ARTICLE:
19 Dec 2012

Perfect Forwarding to Async Lambdas (Part 2)

In Part 1, the “value of rvalues” was discussed, as well as their use in the context of std::async. A problem was observed with how lvalues are handled, so in this part I will introduce perfect forwarding to deal with rvalues and lvalues generically and try to provide an optimal approach in that context.

Perfect Forwarding

When writing a library, or very generic functions, all bases should be covered, and you may want to consider the case when a temporary object is passed in. With C++11, you may now follow a “recipe” that accepts any argument, be it lvalue or rvalue, const or non-const:

template<typename T>
wrapper(T&& arg) {
    foo(std::forward<T>(arg));
}

This is useful if you want to forward arguments exactly as they were passed in to another function, which is accomplished using std::forward.

You may be asking, “Wait a minute… Isn’t that an rvalue reference? Why does this recipe work?”. Well, without opening a whole can of worms, here is the summary of an enlighting talk on universal references by Scott Meyers:

When automatic type deduction is involved (followed by &&), such as auto&& or T&& in a function template, it can be interpreted as a “universal reference” and binds to everything.

YOUR TASKS:
(1) In the post on perfect forwarding, whose talk on universal references is summarized?
(2) List every kind of argument that the post on perfect forwarding says the C++11 "recipe" accepts.
The data has no role in any of this.

RAW DATA:
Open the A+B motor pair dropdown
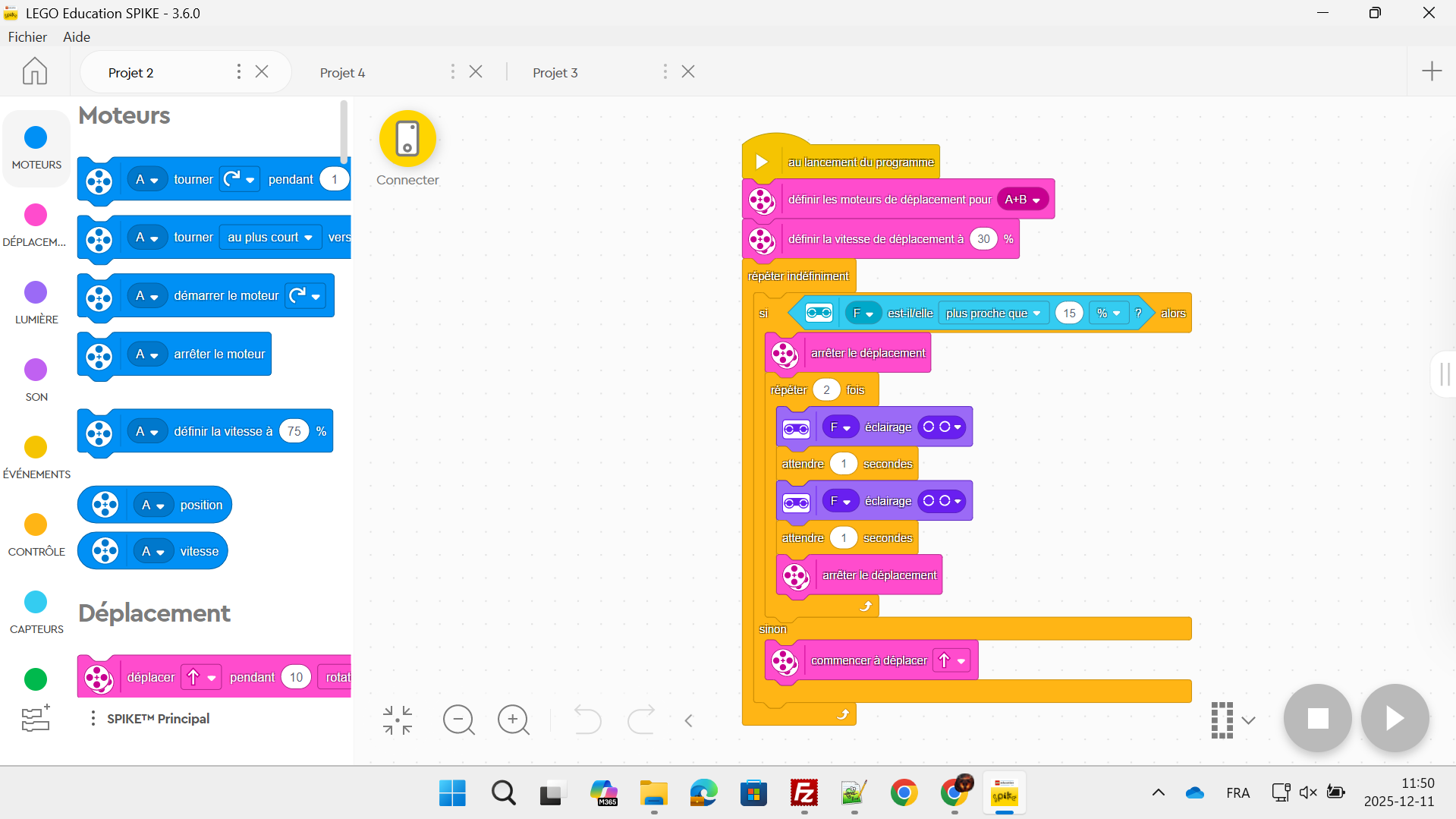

EXPECTED RESULTS:
(1) Scott Meyers

(2) lvalue, rvalue, const, non-const